▶ **WORK TASK**
Answer these questions from the passage on county records storage below.
(a) How many deputies work with Clerk of Courts Diane Lynch?
(b) What did the architect examine on the visit to the courthouse?
(c) To which building are some of Lynch's records bound?

▶ **EXCERPT**

----

Storage of county records has been a growing concern for virtually every department in county government, and the majestic county courthouse, though picturesque and historic, was never designed to house the mounds of public records amassed through decades of transacting daily count business.

Last year, Probate and Juvenile Judge L. Scott Powell agreed to work with county commissioners in investigating a possible solution to the shortage of space in the 19th-century courthouse. An architect visited the courthouse and examined possible locations for an expansion, but the county has been unable to come up with the money necessary for any architectural work.

Clerk of Courts Diane Lynch and a staff of three deputies work in two rooms. One wall is lined with little numbered cardboard boxes, filled with court records from the mid-19th century. Lynch’s vault holds the spillover from that type of records storage system.

A room which was once part of the courthouse corridor houses Lynch’s desk and several moving filing cabinets filled with more old cases. Standard filing cabinets hold the most current court files.

Other records, dating from the early 20th century through the 1940’s, are now stored in the old title office on the second floor, a ground-floor room on Second Street, and part of the third floor of Anderson’s Furniture. Some of her records are bound for the old Veterans Memorial Hospital building, where other county records are now being stored.

----

▶ **Pixel coordinate grounding data**

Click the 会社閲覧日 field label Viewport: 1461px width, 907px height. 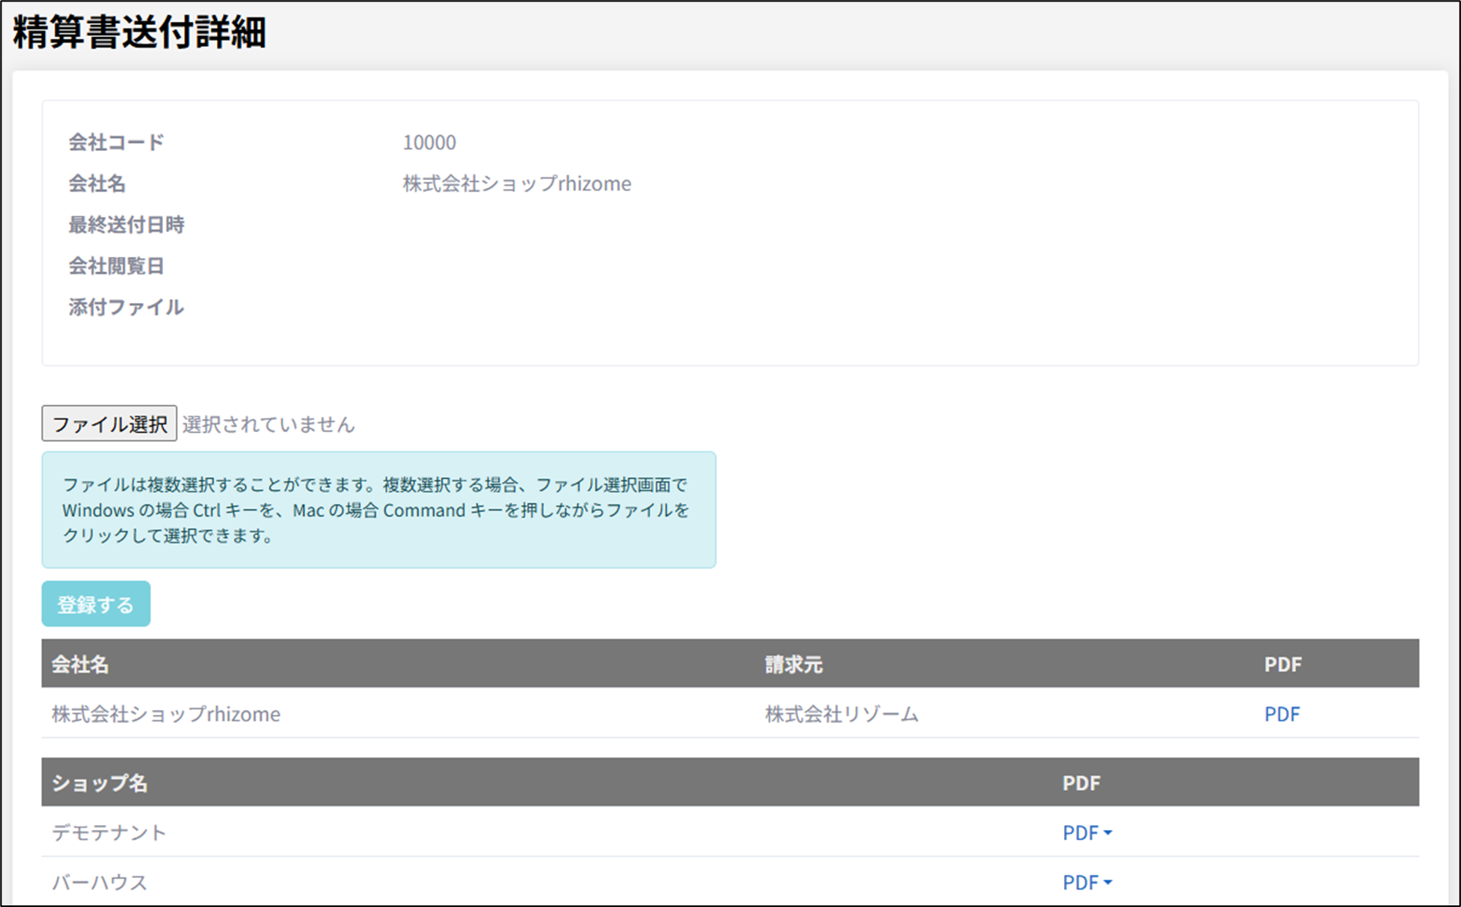click(x=116, y=266)
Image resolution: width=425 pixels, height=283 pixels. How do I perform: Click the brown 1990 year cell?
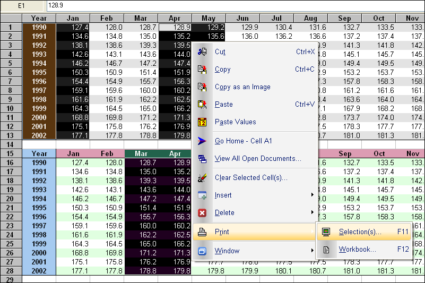click(39, 27)
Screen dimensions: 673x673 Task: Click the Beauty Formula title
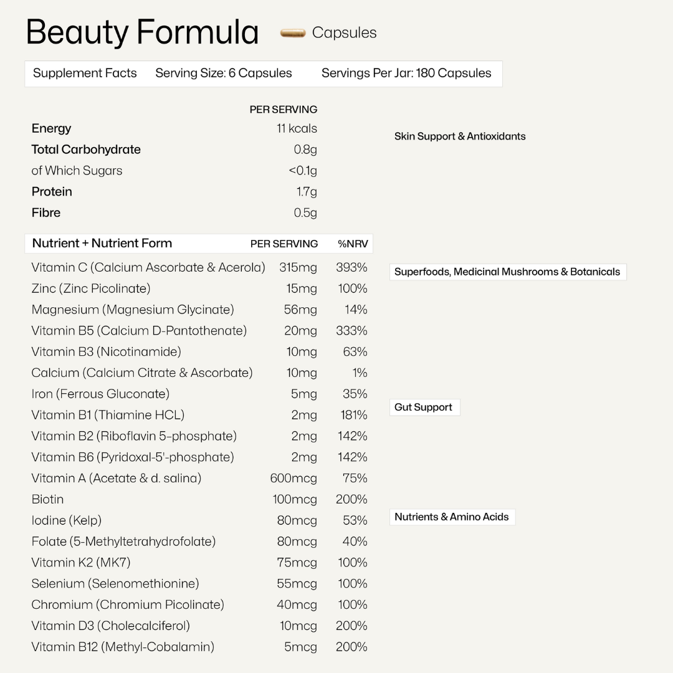(x=142, y=32)

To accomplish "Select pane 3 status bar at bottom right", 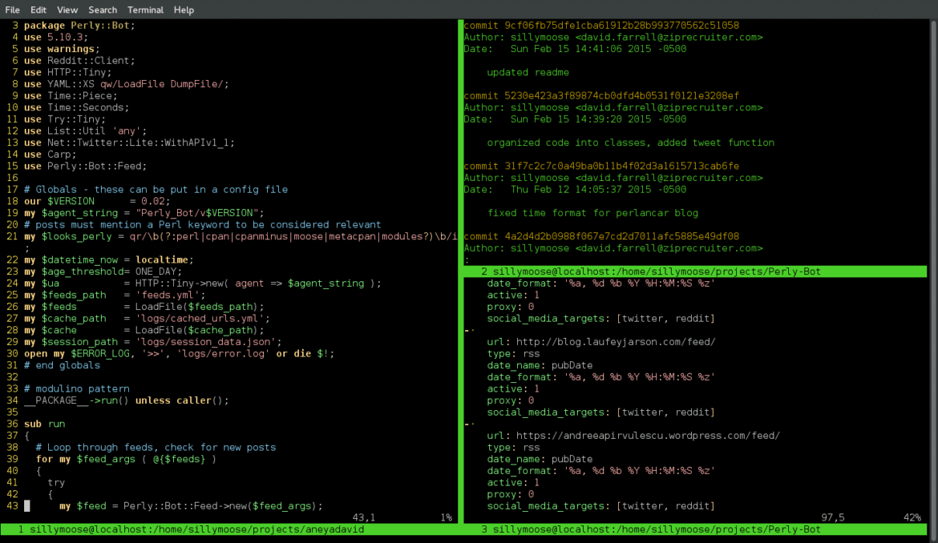I will [650, 529].
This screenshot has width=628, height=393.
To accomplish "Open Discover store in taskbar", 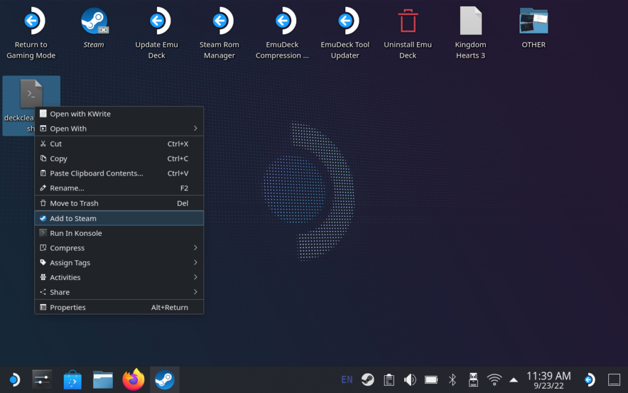I will [x=72, y=380].
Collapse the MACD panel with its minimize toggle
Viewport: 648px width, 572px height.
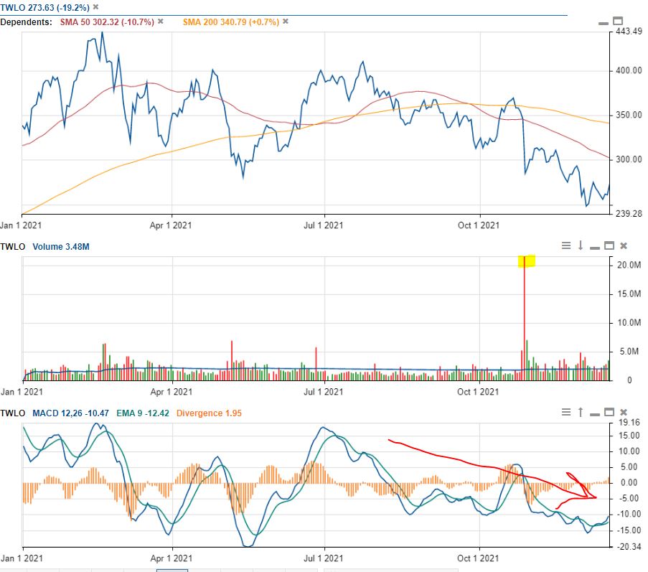pos(595,414)
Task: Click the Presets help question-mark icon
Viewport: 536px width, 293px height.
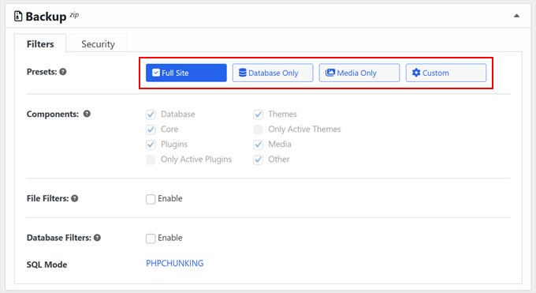Action: pos(62,72)
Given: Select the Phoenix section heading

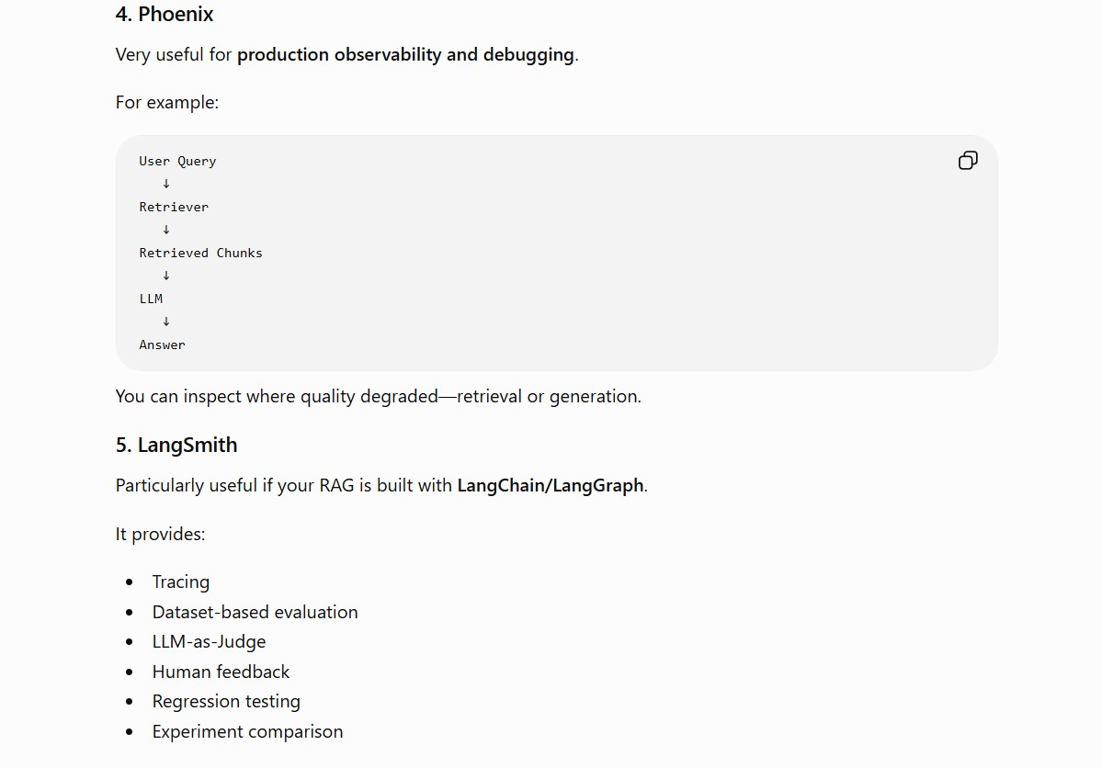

----

▶ **SOLVED EXERCISE**
(a) Three deputies.
(b) Possible locations for an expansion.
(c) The old Veterans Memorial Hospital building.